### Required work
Leaving the pictures aside, return all of the data below exactly.

### Stored data entries
━━━━━━

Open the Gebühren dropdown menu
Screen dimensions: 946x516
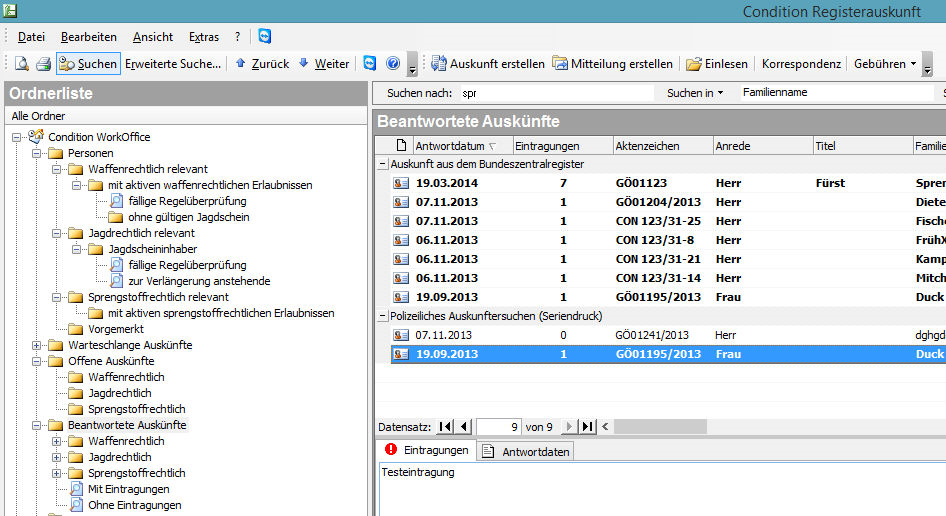click(884, 64)
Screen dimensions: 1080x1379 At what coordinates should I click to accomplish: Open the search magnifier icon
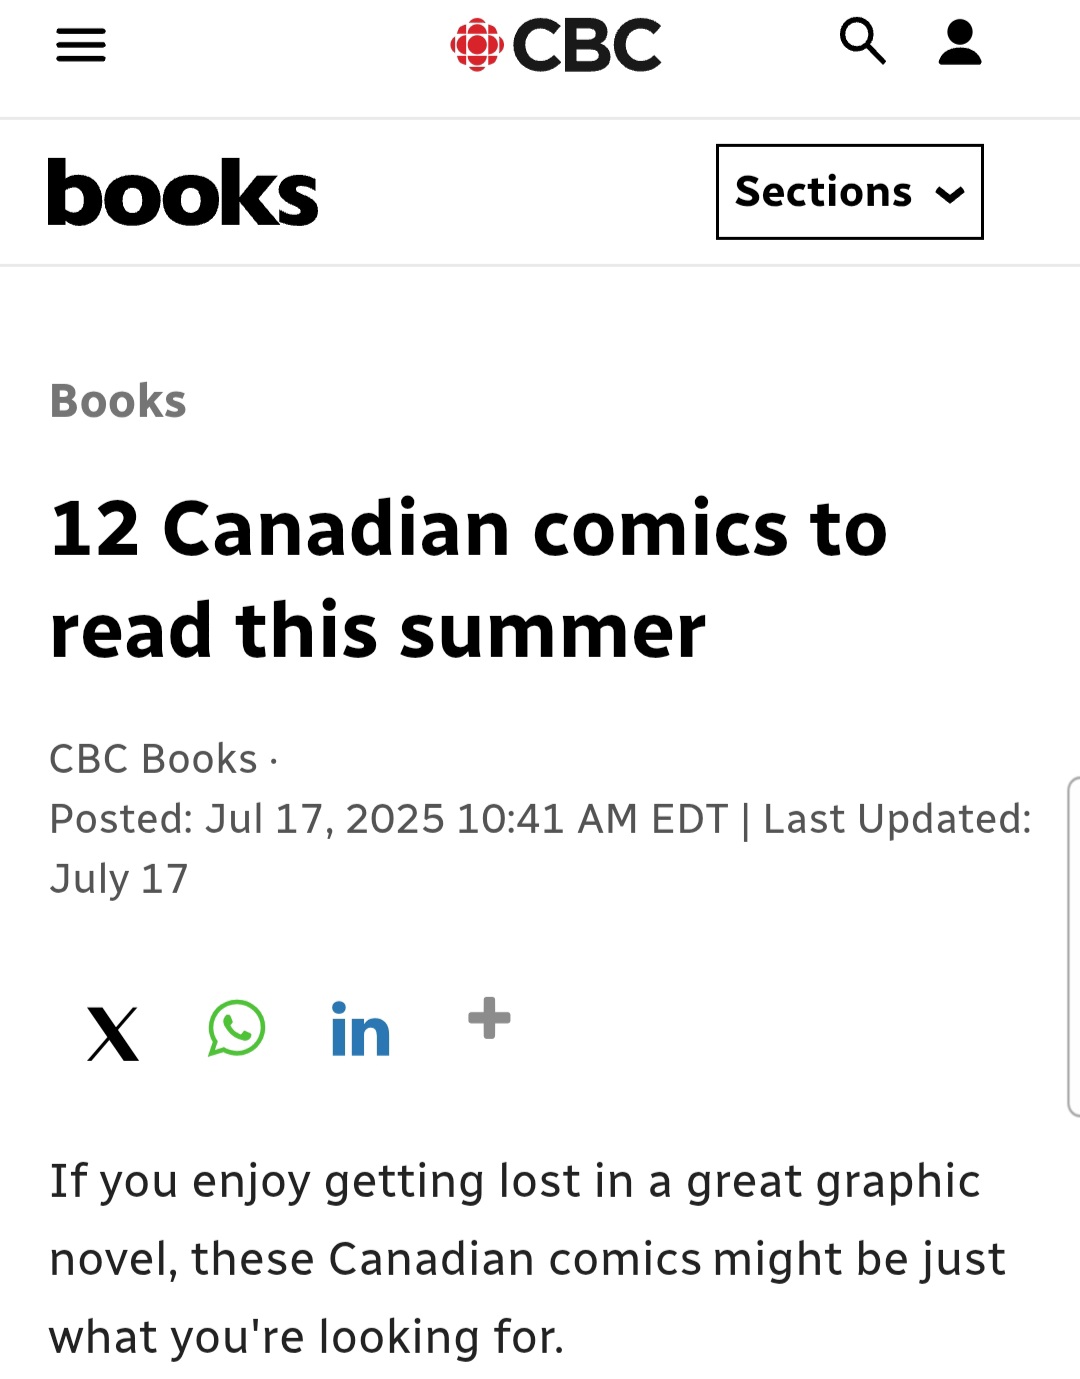point(862,43)
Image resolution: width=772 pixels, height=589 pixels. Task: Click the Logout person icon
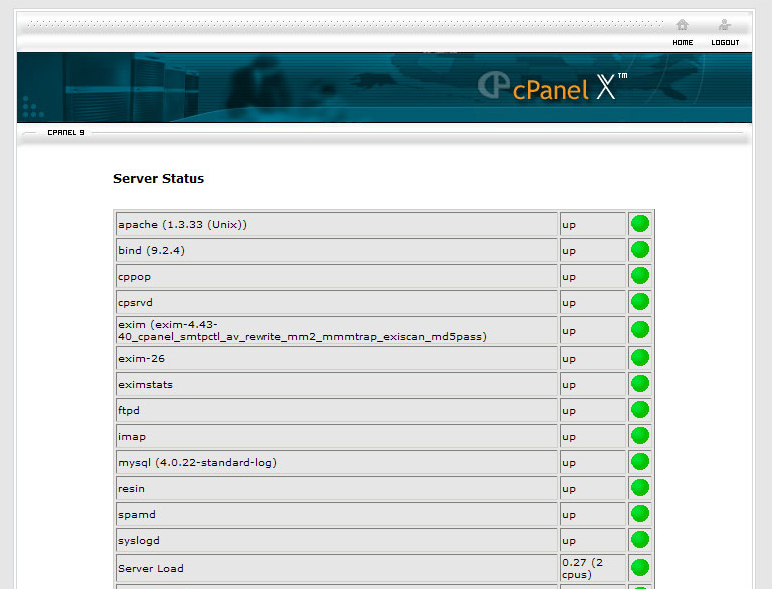725,25
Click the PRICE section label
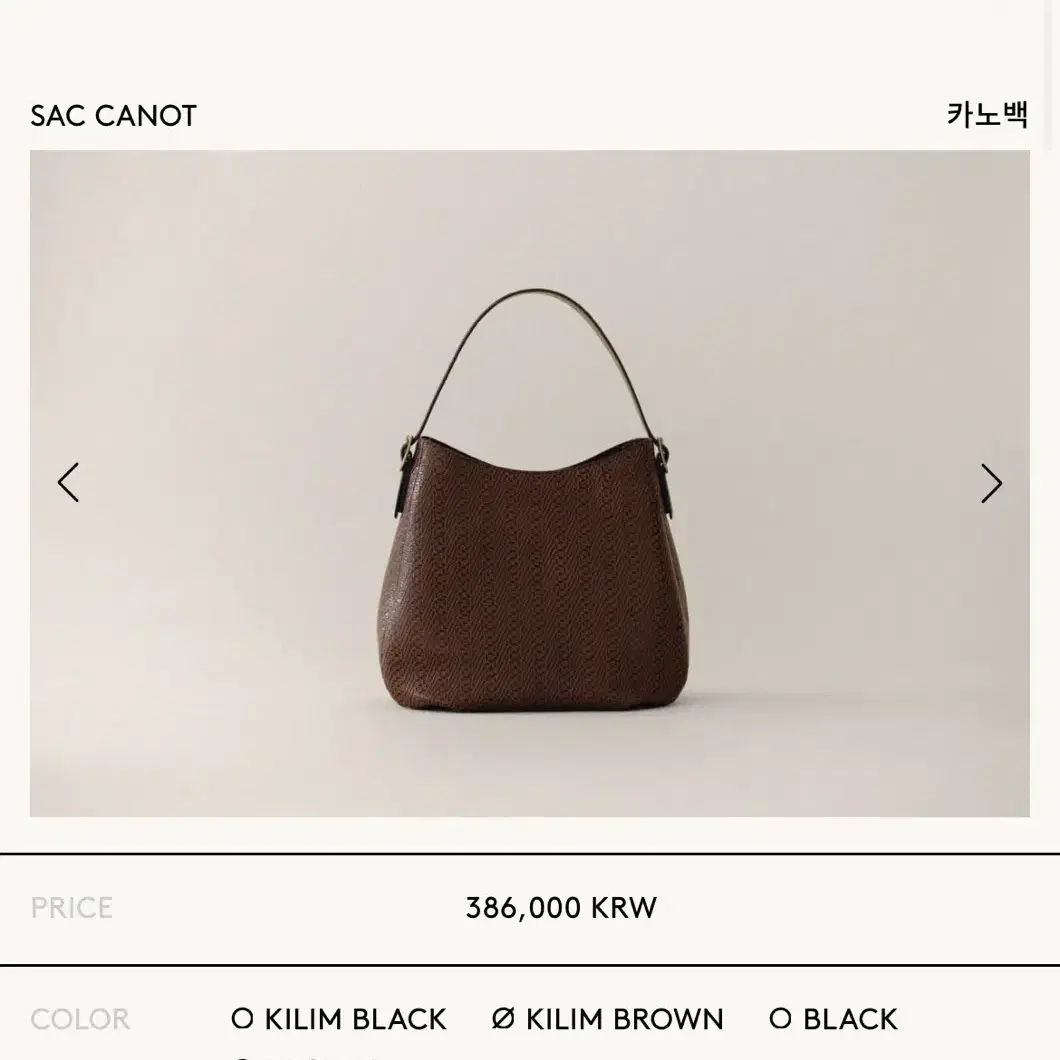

━━━━━━

### Solution below
Open the Gebühren dropdown menu
Screen dimensions: 946x516
click(884, 64)
Screen dimensions: 1080x1379 At what coordinates should I click to accomplish: Open the search magnifier icon
point(862,43)
Image resolution: width=772 pixels, height=589 pixels. Task: Click the Logout person icon
725,25
Click the PRICE section label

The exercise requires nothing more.